(Excerpt to read)
________________
On a visit to England recently the discussion turned to education, and the obstacle course that parents face to sort out their children’s future. After describing briefly the demands and choices that Dutch children face around the age of 12, with all the tests and the different levels of schooling these lead to, my sister-in-law, surprised by all the rule-making, made the classic statement: “But I thought the Dutch were so liberal?” After more than fifteen years living in the Netherlands, such a comment can now only raise a smile of despair. The image of the refugee-hugging, dope-tolerating Dutch remains fixed in many people’s minds, and is still very much alive and well, but the political reality of the last ten years has been going in a very different direction. Now we have a right-wing minority government (they possess barely one-third of the seats in parliament) introducing a nationalist-populist agenda that threatens to remove the word ‘liberal’ from the Dutch lexicon.

This can be confirmed in all areas of policy, but a striking one was illustrated by Yasha Lange in De Groene Amsterdammer a week ago: dual nationality. Against the worldwide trend, Minister Donner of Home Affairs will almost certainly introduce a bill into parliamanet this autumn that will require all dual passport holders to simply become Dutch. At present only Austria, Denmark, Germany, and the Netherlands have a problem with dual nationality in Western Europe. And the Dutch government are looking to put this into law.

How many people are we talking about here? 6% of the Dutch population – around 800,000 individuals. The issue, in nationalist-populist terms, is of course one of loyalty – from this perspective double passport holders cannot be trusted, they are some kind of cultural fifth column coming here to undermine the rest of society. Recent reports have trashed this image – demanding that someone gives up their original passport in order to proceed with naturalisation only hinders the process, because those who may stay with a long-term work permit now will probably decide to leave instead. As Gerard-Rene de Groot emphasised in the 2009 report Meervoudige nationaliteit in Europees perspectief , dual nationality fits within an increasingly interlinked, globalised world, and there is no proof that it causes any ‘loyalty’ problem. Even the French, ever sensitive to the issue of immigration and integration, have accepted it as part of 21st century reality.
________________
(Information given)

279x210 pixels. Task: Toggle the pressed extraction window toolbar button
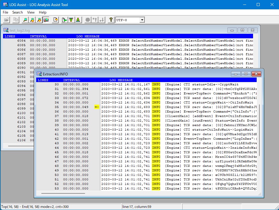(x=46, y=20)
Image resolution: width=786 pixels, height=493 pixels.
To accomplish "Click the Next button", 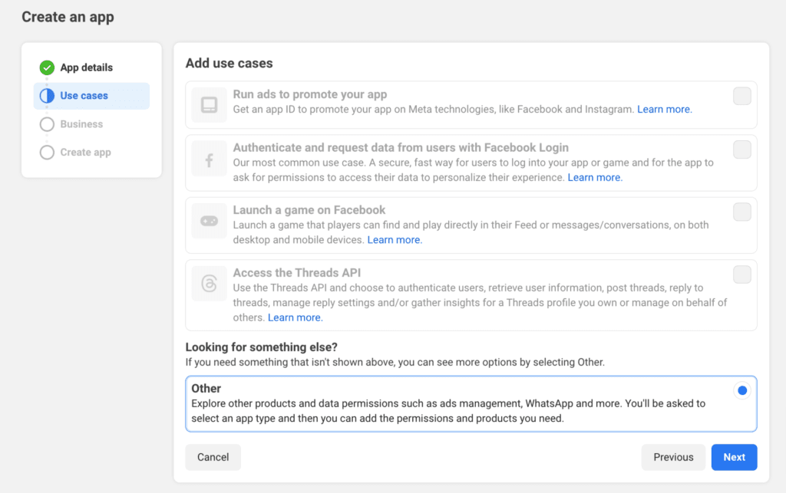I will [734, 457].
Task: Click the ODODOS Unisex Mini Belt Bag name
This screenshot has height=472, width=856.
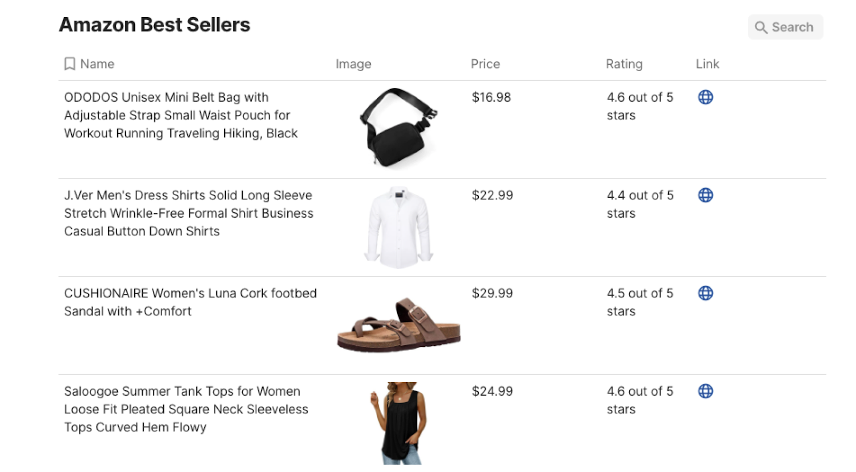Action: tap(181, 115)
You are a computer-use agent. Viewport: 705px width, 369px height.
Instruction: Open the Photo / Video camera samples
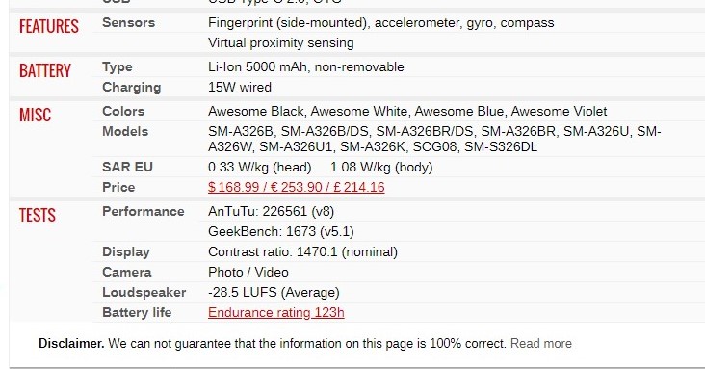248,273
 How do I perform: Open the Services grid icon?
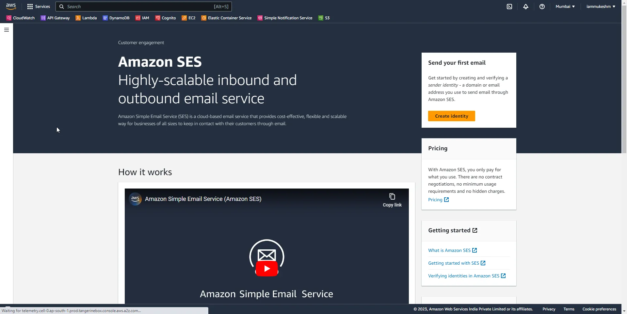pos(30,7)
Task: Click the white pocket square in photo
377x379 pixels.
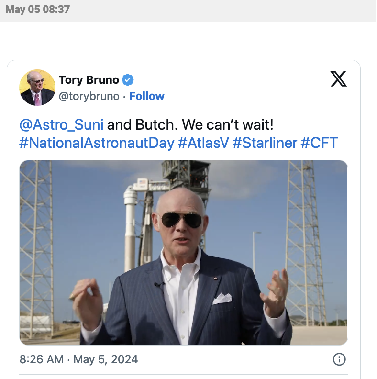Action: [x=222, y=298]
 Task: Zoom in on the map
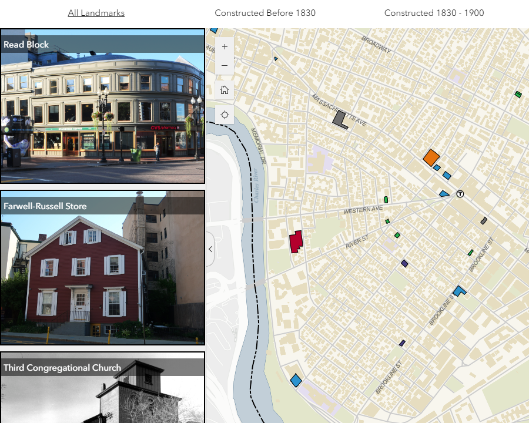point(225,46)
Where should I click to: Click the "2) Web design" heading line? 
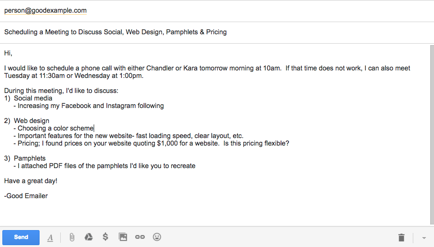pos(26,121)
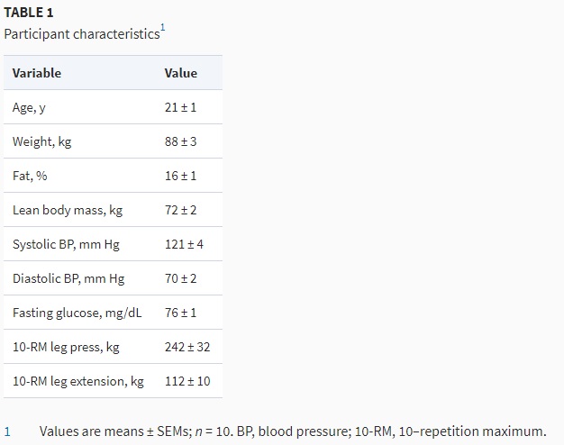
________________
(Short problem)
Please carry on the essay on Dutch dual nationality policy, starting right after its last sentence. The listing comes from a separate source.

(Written response)
Dutch naturalisation law has been tightened up severely since 1997, and the rules for naturalisation were further tightened in 2003. The result – double nationality can be an obstacle for naturalisation, but it doesn’t have to prevent it outright.

The fact is that the proposed bill is not aimed at the whole 6% – not the 43,000 Brits, or the 50,000 Germans, or the 20,000 Americans – but at the 5% who happen to hold Turkish and Moroccan passports alongside Dutch. The Turks often have family and economic reasons to keep the link with their homeland, while the Moroccans are legally not allowed by their homeland to give up their original identity.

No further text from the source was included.